→ Exercise description:
Please reproduce the lines from the one containing "The height and" through the end of the data below exactly as they stand, and omit all pictures.

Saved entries

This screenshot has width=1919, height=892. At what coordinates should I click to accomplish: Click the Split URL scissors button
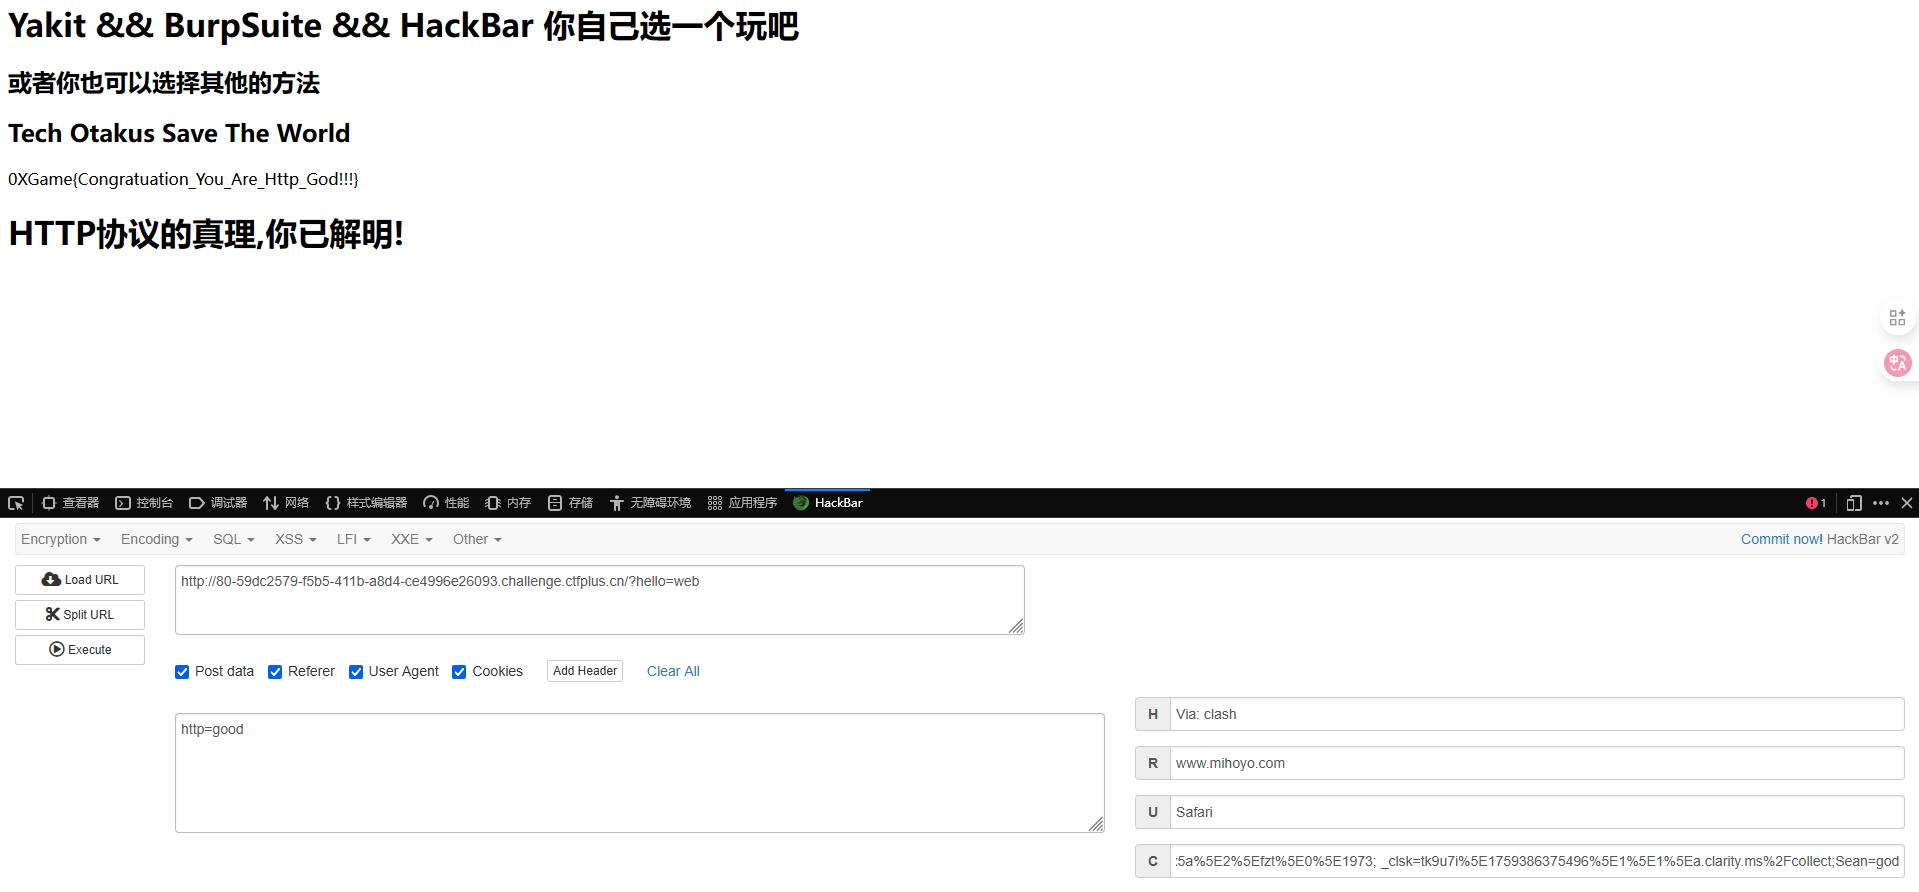click(80, 615)
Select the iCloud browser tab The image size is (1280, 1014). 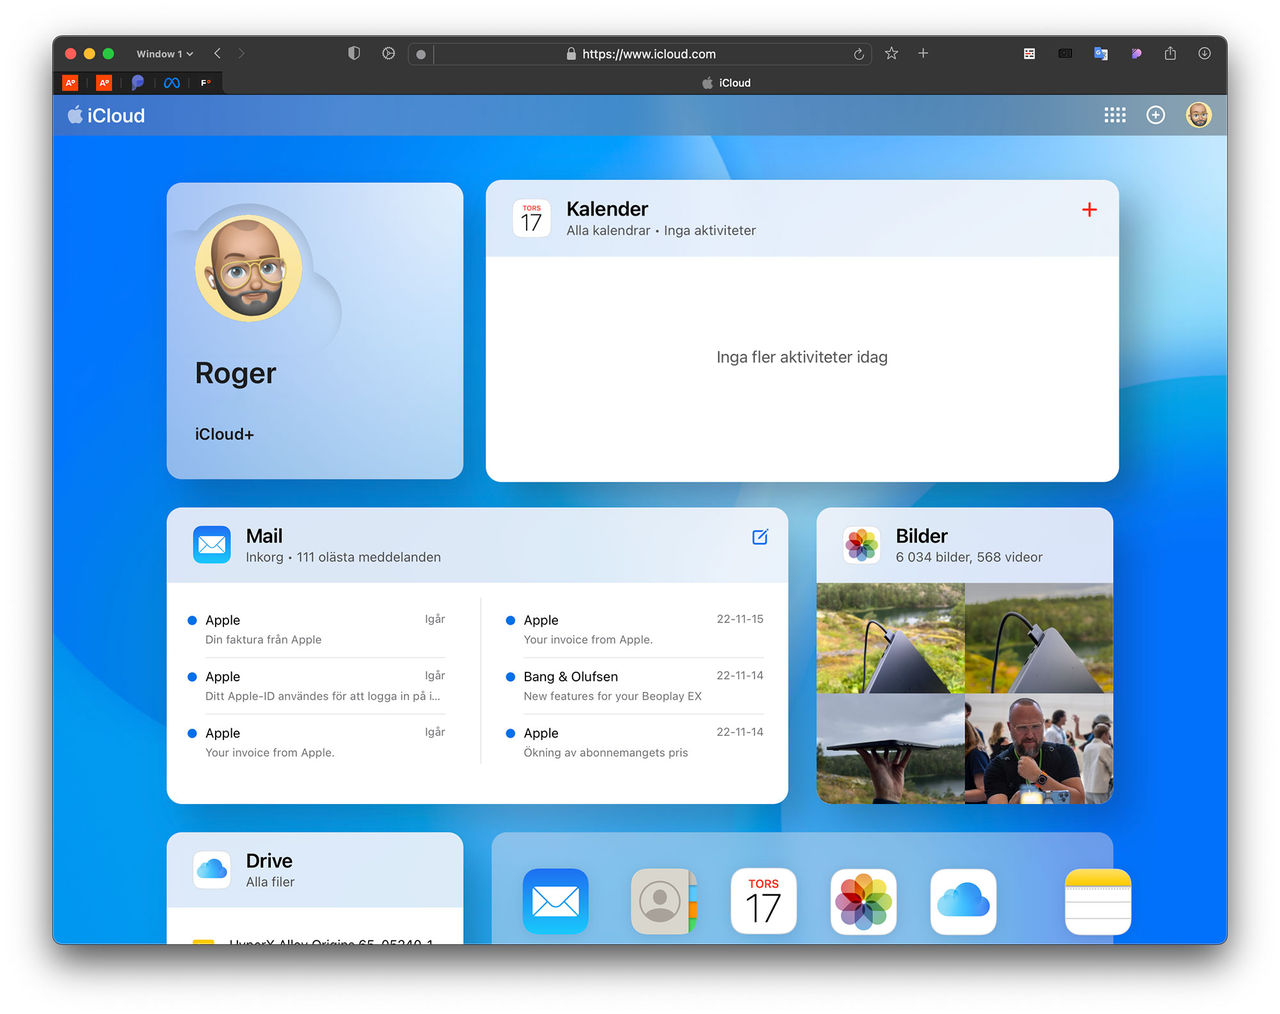(x=726, y=82)
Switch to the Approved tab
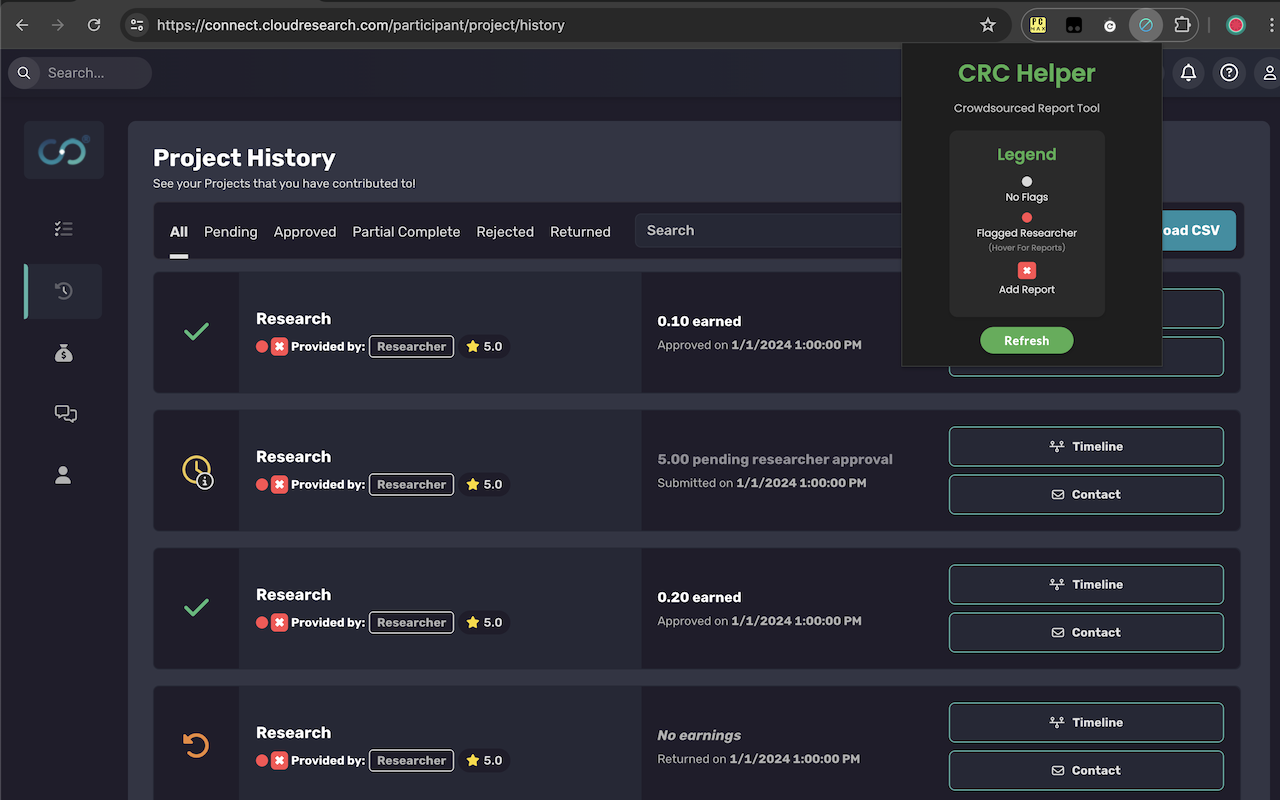This screenshot has height=800, width=1280. coord(304,231)
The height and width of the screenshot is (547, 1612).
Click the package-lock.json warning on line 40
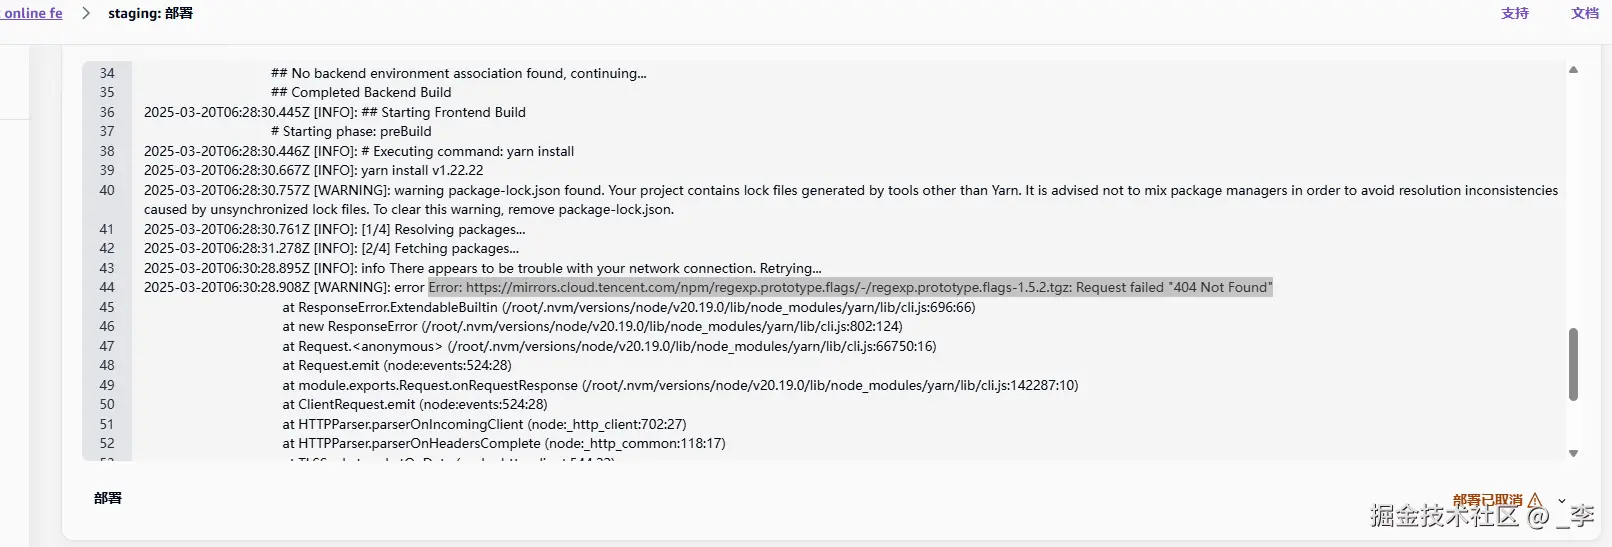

→ Expected answer:
The height and width of the screenshot is (547, 1612).
Click the package-lock.json warning on line 40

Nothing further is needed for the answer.